- Material -
----------
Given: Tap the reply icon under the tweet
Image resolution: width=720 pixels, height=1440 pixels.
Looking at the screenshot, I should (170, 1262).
----------
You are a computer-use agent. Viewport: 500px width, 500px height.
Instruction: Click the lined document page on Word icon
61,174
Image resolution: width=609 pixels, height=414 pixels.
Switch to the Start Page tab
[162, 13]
----------
- Description of the task -
Starting with the line with "Given: Tap the reply icon under the tweet" and going on through the line with "Looking at the", switch "reply icon" to "retweet icon". Give only those lines back, with everything else left unchanged.

- In response -
Given: Tap the retweet icon under the tweet
Image resolution: width=720 pixels, height=1440 pixels.
Looking at the screenshot, I should (170, 1262).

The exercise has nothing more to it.